# Diagrama Panasonic sa akx440



## Ronald1981 (May 7, 2020)

Hola amigos buenas tardes, intento conseguir el diagrama de un equipo de audio Panasonic modelo sa akx440 , espero que alguien lo tenga y me lo pueda proporcionar de antemano les agradezco su ayuda .


----------



## ska_gatotw (May 7, 2020)

¿lo buscaste de alguna manera?

Este puede servir, no lo miré, puse en el buscador "panasonic sa akx440 service manual" y me dió algunos resultados, Elektrotanya es una página fantástica para estos menesteres.

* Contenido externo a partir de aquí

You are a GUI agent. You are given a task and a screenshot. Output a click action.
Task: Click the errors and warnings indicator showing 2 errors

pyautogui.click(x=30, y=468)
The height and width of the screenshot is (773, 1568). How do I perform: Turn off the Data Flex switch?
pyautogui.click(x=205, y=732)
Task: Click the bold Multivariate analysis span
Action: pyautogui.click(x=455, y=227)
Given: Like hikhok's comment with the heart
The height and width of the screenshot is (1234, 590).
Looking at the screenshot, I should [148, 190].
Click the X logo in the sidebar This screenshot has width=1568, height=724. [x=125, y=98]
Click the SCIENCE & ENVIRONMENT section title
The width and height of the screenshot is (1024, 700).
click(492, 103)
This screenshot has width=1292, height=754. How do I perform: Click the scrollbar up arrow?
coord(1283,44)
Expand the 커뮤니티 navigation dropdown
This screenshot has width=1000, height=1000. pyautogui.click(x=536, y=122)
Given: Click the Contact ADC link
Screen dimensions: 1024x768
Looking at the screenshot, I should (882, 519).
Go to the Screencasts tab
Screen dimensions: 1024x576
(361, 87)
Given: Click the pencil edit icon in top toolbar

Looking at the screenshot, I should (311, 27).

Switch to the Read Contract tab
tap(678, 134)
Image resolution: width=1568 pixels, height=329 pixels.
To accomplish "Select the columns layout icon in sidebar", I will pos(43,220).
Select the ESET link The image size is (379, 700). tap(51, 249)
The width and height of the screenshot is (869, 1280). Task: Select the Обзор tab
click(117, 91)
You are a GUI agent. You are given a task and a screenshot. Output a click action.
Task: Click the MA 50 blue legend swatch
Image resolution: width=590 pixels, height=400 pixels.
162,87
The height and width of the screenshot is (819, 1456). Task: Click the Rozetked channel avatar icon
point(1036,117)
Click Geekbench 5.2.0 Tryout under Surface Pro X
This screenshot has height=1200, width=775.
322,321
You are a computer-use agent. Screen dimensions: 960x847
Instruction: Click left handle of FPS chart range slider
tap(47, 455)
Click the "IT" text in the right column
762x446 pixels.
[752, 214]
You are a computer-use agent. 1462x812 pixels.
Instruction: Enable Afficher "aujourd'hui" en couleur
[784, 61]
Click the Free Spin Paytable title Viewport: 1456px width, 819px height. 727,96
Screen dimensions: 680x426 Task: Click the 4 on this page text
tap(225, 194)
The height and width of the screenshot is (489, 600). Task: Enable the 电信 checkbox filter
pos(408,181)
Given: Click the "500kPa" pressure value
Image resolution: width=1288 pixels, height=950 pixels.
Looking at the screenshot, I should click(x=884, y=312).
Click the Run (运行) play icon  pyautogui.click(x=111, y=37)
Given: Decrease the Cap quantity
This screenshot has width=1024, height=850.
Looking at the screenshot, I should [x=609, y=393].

						Elektrotanya for electronics experts
					

Electronics forum for electronics experts to repair defective appliance.



					elektrotanya.com
				




Si ese te resulta, por favor bajalo y adjuntalo a este thread para que no se pierda.

saludos!


----------



## Ronald1981 (May 7, 2020)

Agradezco mucho la información aunque no es el mismo modelo*,* si es muy parecido al equipo que tengo, espero poder encontrar en este diagrama lo que busco, les dejo el archivo adjunto por si alguien más lo ocupa*,* saludos.


----------



## ska_gatotw (May 7, 2020)

Fijate que ese manual de servicio es para varios modelos, cuándo son así suelen tener anotaciones en los márgenes con los detalles de qué ocupa para cada uno.
saludos y suerte con eso!


----------